Nov. 11 (UPI) — The Indiana man accused of killing two teenage girls in a wooded area near Delphi was found guilty on Monday and faces a mid-December sentencing date.
“Regardless of what the verdict is,” Special Judge Frances Gull stated as she requested the court to keep its composure prior to announcing the guilty verdict, “people will not be happy.”
On Monday, the Indiana jury of five men and seven women found Richard Allen, 52, guilty on all four charges in the 2017 murders of Abigail “Abby” Williams, 13, and Liberty “Libby” German, 14.
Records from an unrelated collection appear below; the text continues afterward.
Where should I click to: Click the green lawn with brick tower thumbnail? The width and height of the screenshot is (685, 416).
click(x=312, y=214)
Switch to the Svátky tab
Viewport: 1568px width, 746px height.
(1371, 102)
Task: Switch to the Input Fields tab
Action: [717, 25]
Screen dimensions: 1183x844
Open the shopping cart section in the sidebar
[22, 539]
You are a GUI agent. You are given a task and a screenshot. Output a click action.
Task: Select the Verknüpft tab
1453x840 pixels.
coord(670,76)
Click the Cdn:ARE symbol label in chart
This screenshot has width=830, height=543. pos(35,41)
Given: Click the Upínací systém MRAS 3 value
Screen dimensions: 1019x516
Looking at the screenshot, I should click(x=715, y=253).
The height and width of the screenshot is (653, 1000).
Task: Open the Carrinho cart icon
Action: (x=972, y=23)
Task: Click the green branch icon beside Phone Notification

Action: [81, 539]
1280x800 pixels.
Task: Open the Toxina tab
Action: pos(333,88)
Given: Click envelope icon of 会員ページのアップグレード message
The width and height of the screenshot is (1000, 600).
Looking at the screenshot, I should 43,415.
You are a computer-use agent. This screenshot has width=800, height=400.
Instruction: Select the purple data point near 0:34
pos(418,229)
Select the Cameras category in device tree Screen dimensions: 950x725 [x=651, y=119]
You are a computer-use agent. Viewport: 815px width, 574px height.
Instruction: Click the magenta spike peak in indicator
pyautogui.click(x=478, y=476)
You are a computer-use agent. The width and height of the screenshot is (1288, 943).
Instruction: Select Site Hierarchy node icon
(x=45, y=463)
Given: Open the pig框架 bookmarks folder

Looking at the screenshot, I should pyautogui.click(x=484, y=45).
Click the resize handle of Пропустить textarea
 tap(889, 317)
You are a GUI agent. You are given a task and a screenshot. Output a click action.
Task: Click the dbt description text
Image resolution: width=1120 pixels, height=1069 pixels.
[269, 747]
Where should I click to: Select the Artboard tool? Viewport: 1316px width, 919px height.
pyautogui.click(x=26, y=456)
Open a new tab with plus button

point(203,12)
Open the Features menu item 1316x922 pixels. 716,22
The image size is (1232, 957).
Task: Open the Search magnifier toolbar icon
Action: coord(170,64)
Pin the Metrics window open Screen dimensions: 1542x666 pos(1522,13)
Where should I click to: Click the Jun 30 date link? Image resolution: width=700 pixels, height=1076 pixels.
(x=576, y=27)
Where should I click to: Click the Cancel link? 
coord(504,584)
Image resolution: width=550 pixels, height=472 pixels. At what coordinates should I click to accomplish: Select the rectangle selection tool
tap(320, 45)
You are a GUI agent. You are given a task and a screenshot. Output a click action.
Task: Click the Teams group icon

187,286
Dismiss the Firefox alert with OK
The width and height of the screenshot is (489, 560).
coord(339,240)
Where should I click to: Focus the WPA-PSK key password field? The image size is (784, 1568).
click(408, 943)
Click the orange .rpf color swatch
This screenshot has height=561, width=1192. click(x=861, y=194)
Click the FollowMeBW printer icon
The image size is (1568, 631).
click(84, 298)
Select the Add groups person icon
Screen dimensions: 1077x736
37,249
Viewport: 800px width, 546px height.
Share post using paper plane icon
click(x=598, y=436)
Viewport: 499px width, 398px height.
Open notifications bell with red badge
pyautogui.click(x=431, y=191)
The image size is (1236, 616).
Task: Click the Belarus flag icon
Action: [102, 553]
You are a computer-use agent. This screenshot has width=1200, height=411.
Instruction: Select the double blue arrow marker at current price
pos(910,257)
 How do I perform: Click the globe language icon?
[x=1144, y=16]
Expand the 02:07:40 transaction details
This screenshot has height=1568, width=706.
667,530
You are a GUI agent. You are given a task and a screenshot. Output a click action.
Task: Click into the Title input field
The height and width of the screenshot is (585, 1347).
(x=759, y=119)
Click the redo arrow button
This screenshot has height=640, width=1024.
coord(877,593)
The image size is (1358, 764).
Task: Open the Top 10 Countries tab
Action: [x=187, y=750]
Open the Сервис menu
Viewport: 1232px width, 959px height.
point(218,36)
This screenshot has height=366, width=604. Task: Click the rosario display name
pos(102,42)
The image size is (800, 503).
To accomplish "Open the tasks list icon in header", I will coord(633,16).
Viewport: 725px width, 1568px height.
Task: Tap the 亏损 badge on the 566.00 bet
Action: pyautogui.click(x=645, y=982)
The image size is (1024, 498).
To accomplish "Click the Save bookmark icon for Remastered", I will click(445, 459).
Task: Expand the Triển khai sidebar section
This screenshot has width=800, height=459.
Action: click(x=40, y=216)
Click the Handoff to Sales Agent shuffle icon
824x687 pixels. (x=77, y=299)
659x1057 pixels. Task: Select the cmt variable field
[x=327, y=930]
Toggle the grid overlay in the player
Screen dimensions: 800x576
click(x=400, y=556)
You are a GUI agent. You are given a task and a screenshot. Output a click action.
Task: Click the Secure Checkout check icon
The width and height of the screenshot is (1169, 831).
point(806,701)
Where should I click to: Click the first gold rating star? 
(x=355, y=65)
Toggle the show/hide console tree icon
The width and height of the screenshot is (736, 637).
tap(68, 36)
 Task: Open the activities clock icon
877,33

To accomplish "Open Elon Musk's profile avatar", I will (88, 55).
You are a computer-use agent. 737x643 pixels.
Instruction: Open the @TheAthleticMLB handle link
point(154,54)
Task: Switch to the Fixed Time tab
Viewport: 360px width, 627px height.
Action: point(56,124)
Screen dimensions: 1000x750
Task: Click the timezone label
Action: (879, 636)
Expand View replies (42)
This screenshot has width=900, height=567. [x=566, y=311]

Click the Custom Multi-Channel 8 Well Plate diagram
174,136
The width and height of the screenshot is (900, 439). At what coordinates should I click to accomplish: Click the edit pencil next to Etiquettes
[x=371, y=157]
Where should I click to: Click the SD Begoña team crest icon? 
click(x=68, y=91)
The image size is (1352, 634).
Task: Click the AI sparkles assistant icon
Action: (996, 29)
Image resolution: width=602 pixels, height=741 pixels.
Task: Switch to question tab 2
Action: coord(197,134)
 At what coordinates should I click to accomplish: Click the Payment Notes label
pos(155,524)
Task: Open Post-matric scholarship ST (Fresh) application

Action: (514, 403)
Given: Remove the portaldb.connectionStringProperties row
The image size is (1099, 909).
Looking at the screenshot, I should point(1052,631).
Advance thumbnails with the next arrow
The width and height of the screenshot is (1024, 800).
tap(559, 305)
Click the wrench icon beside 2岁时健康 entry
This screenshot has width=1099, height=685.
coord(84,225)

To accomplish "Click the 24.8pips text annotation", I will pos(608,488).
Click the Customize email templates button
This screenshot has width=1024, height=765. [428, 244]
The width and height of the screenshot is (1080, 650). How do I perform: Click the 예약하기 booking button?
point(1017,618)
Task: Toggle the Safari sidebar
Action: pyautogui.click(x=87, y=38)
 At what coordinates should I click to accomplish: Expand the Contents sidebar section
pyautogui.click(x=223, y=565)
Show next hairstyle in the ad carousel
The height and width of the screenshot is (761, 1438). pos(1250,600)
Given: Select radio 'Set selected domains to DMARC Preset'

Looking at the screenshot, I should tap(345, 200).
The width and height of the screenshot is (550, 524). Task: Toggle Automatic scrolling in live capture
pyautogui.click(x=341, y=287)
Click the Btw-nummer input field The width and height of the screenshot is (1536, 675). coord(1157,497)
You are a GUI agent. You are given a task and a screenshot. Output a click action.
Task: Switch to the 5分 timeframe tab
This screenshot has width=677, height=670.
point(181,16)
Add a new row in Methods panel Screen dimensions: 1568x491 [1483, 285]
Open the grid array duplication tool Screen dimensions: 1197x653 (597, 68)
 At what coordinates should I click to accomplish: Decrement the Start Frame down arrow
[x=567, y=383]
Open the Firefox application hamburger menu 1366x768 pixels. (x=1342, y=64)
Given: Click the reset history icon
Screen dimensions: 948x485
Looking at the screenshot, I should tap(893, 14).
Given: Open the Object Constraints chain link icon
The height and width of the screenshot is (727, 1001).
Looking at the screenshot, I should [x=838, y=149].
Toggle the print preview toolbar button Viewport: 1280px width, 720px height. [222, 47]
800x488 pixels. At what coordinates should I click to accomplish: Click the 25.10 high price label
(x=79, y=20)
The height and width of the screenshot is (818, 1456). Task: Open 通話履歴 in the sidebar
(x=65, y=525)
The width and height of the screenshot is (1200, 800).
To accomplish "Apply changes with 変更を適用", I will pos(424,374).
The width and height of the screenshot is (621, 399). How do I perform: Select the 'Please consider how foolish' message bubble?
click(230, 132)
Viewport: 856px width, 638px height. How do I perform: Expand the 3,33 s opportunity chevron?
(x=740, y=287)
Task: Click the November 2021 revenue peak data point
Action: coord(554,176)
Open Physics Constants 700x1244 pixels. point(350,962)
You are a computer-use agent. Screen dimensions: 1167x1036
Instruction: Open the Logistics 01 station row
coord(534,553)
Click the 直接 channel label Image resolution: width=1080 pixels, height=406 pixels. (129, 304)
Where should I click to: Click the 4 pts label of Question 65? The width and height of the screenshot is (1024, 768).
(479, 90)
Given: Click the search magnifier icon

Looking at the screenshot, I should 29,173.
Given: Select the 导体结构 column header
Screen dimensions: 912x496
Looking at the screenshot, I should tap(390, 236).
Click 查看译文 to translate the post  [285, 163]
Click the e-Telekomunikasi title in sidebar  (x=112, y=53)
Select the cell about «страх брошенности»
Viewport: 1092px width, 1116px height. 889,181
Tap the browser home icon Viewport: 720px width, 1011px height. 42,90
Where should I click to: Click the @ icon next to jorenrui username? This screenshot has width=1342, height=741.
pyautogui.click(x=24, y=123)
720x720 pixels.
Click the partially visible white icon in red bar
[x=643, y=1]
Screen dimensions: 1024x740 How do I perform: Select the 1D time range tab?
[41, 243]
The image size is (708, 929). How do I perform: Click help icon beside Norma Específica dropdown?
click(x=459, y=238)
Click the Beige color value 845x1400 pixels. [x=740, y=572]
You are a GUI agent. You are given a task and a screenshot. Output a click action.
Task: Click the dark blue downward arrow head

The Delphi resident and ex-CVS clerk was convicted of two counts of murder and two murder while kidnapping counts.
He’s due in court for sentencing at 9 a.m. local time on Dec. 20. Allen is looking at a virtual life sentence of 90 and 130 years in prison.
The verdict arrived after a four-week trial in Allen County. On Saturday, the 12-person Indiana jury concluded its second full day of deliberations without reaching a verdict.
Jurors — which include a nurse, a seminar professor, a school counselor, a stay-at-home mother and a transportation director — heard from dozens of witnesses over 17 days of testimony after four days of deliberating.
The two teen girls and best friends vanished Feb. 13, 2017, along a trail near their hometown of Delphi, about 60 miles northwest of the state’s capital, Indianapolis. Their bodies were found the next day in a wooded area.
He had pleaded not guilty and was formally charged and taken into custody by Indiana State Police at the end of 2022, nearly five years after the 2017 slayings of the two middle school girls that rocked the small town.
A gag order remained in effect after the verdict, according to local reports.”This isn’t over at all,” Allen’s wife said tearfully, WTHR reported.